### Dataset entries
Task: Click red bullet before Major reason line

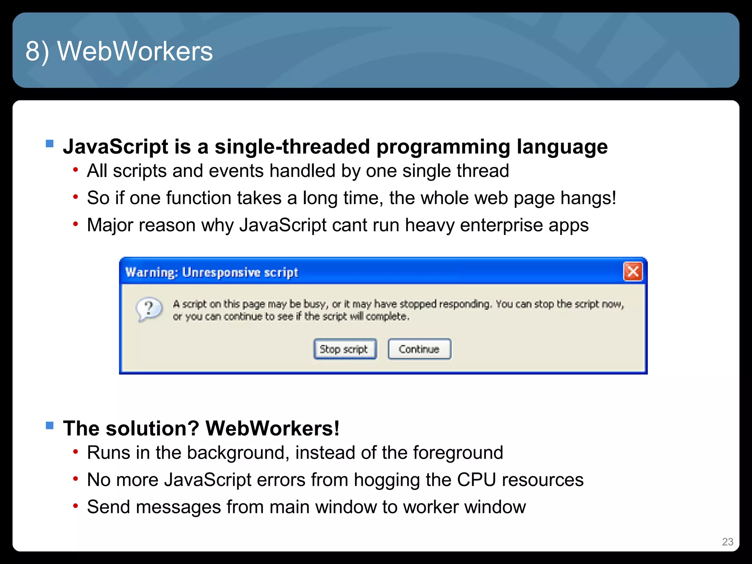Action: point(76,224)
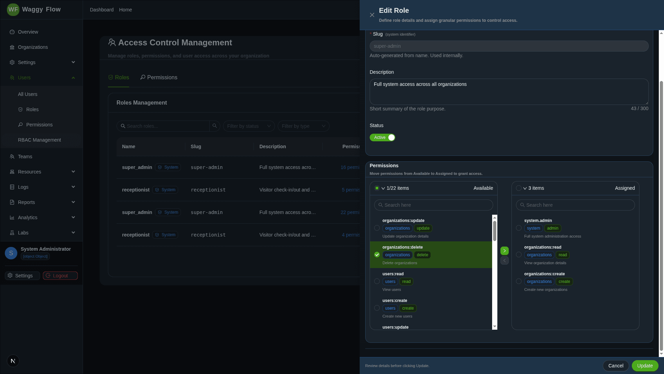Click the Cancel button
664x374 pixels.
(616, 366)
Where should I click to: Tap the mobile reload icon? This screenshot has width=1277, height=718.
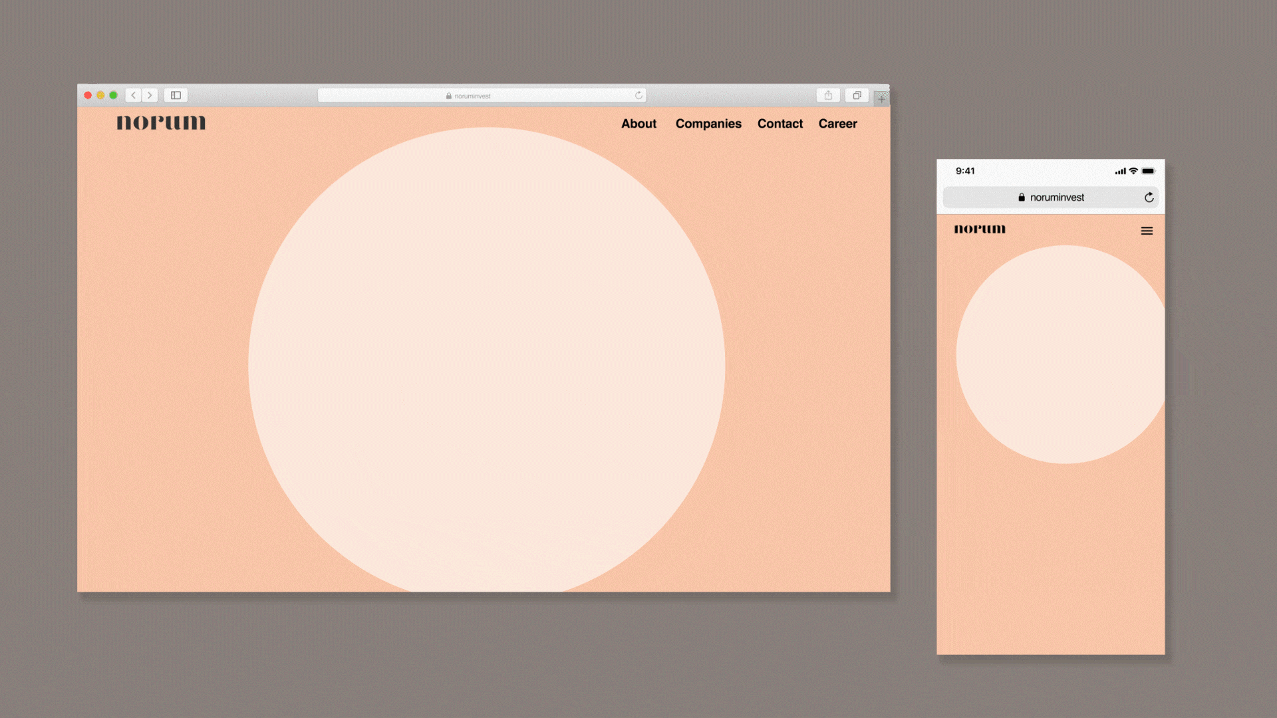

### What you will do
Transcribe every entry word for word, excluding images.

### Answer section
Task: Click red bullet before Major reason line

Action: point(76,224)
Click the Cancel button
664x374 pixels.
(616, 366)
Where should I click to: Tap the mobile reload icon? This screenshot has width=1277, height=718.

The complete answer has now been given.